Task: I am to run an ETL job that will Extract TIFF images from GCS, Transform those images to text with a combination of open source computer vision tools such as OpenCV + Tesseract and ultimately Load the data into BigQuery
Problem: I am trying to use Dataflow to perform the ETL job because I have millions of images (each image is a separate file/blob) and I want to scale to hundreds of machines. However, I am running into some problems with Dataflow (which will be described in greater detail below) regarding the best means to download the images.
Questions: Ultimately I am trying to determine:
1) Is dataflow the best solution to do this? Alternatives that I have considered are running a multithreaded job on a large machine. Are there any other alternatives that I should be considering?
2) If dataflow is the best solution, then how should I specifically handle downloading the millions of images (so that I can run them through a transformation)?
Technical challenges:
The following post Recommended solution recommends using beam.io.gcp.gcsio.GcsIO().open(filepath, 'r')
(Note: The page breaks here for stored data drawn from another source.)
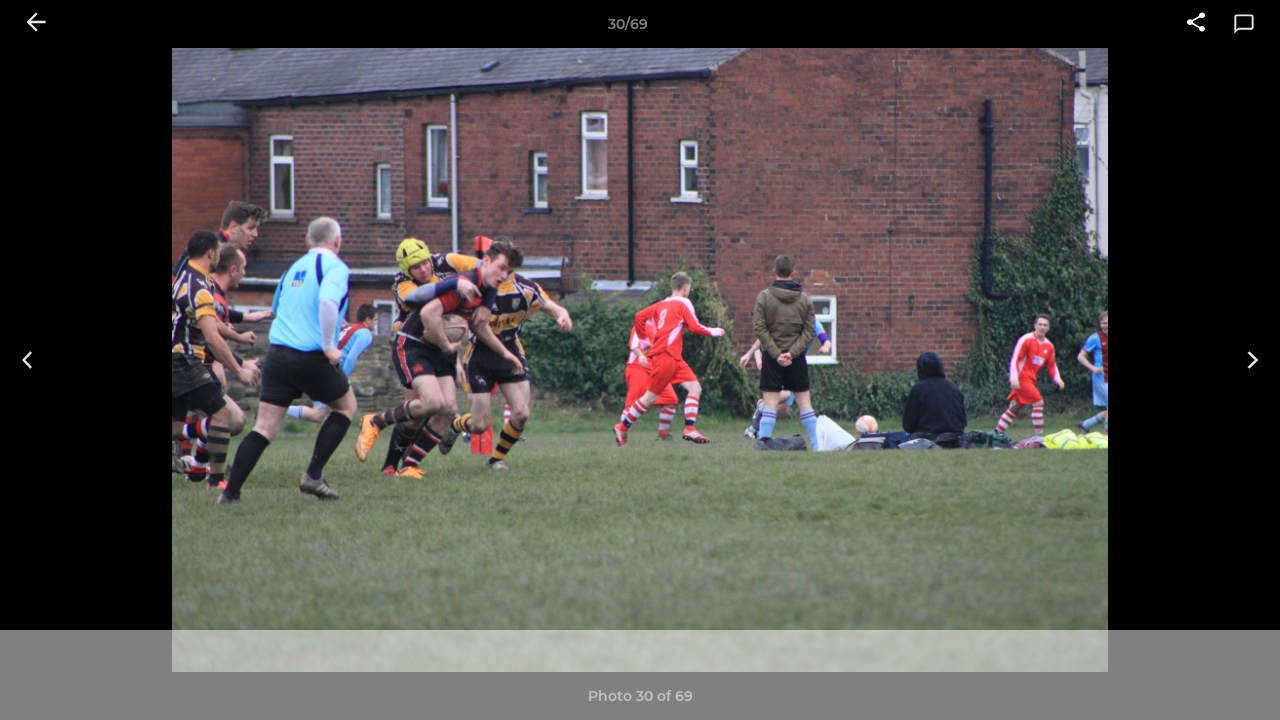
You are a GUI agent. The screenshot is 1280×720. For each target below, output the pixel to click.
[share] (1196, 24)
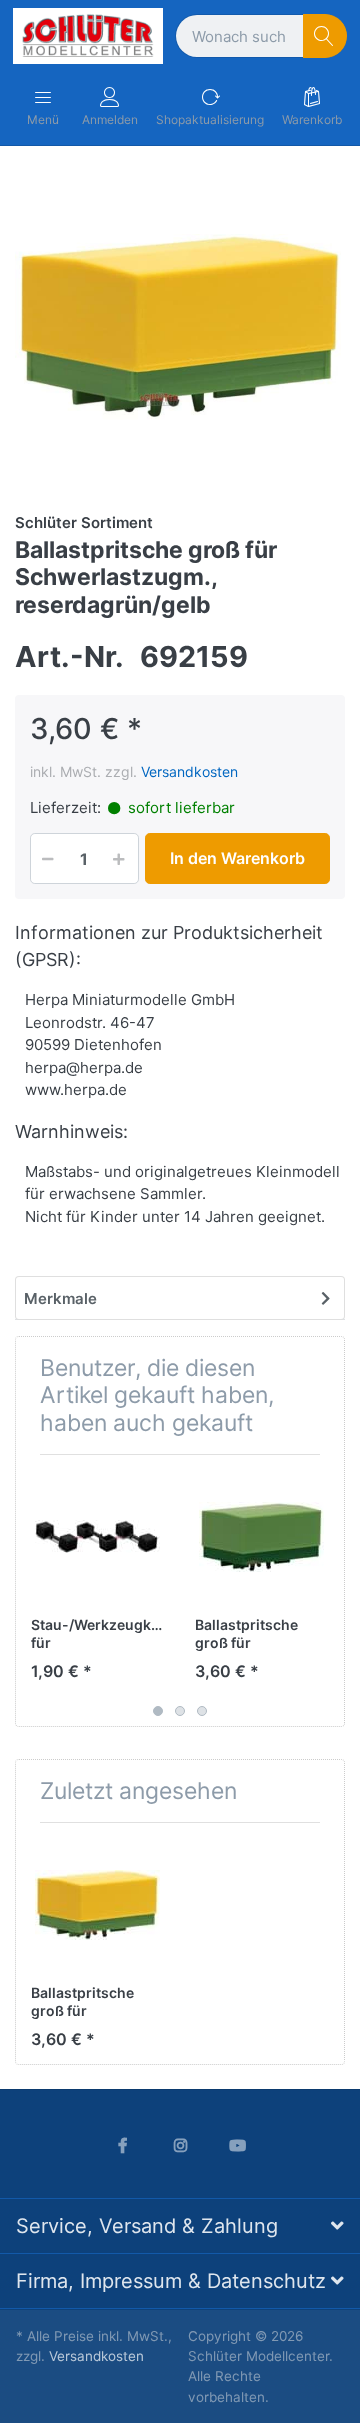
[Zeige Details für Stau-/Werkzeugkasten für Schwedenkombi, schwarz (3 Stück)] (97, 1536)
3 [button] (202, 1711)
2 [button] (180, 1711)
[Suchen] (325, 36)
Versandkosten (189, 771)
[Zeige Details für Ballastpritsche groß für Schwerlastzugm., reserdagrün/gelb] (97, 1904)
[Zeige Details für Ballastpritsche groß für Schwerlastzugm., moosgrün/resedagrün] (261, 1536)
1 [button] (158, 1711)
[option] (180, 327)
in a DoFn to download images from GCS.
I've attempted going down this path, using beam.io.gcp.gcsio.GcsIO().open(filepath, 'r')
, however, I am having trouble open the images. That issue is described here: IO.BufferReader issue.
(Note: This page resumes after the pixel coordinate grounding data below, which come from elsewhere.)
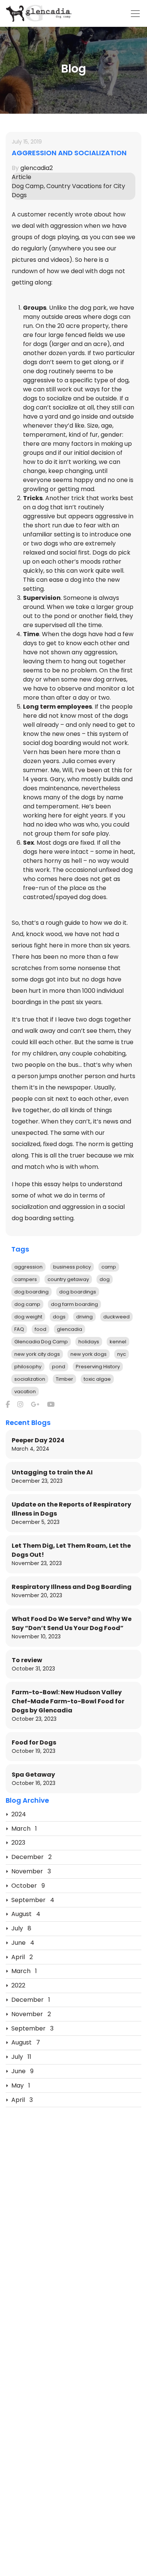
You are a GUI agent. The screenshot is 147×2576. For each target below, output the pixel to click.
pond (58, 1366)
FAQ (19, 1329)
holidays (88, 1341)
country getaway (68, 1279)
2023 (18, 1842)
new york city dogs (37, 1354)
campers (25, 1279)
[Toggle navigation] (135, 13)
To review (27, 1660)
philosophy (27, 1366)
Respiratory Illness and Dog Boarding (72, 1586)
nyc (121, 1354)
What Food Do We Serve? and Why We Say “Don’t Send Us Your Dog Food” (72, 1623)
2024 (18, 1814)
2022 (18, 1985)
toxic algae (97, 1379)
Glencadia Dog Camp (41, 1341)
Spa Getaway (33, 1774)
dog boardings (77, 1291)
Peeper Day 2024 (38, 1440)
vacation (25, 1391)
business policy (72, 1266)
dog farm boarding (74, 1304)
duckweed (116, 1316)
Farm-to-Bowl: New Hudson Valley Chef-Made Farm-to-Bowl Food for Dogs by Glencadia (68, 1701)
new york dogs (88, 1354)
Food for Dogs (34, 1742)
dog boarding (31, 1291)
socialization (29, 1379)
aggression (28, 1266)
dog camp (27, 1304)
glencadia (69, 1329)
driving (84, 1316)
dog (105, 1279)
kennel (118, 1341)
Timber (64, 1379)
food (40, 1329)
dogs (59, 1316)
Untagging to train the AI (52, 1472)
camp (108, 1266)
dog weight (28, 1316)
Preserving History (98, 1366)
When using the DirectRunner
I can download the image files using this client api from google.cloud import storage
and I can open and pre-process the images no problem. However, when using the dataflow runner, I am having dependency issues, AttributeError: 'module' object has no attribute 'storage'
.
That being said, If Dataflow is the best solution, what is the best method to download and process millions of images?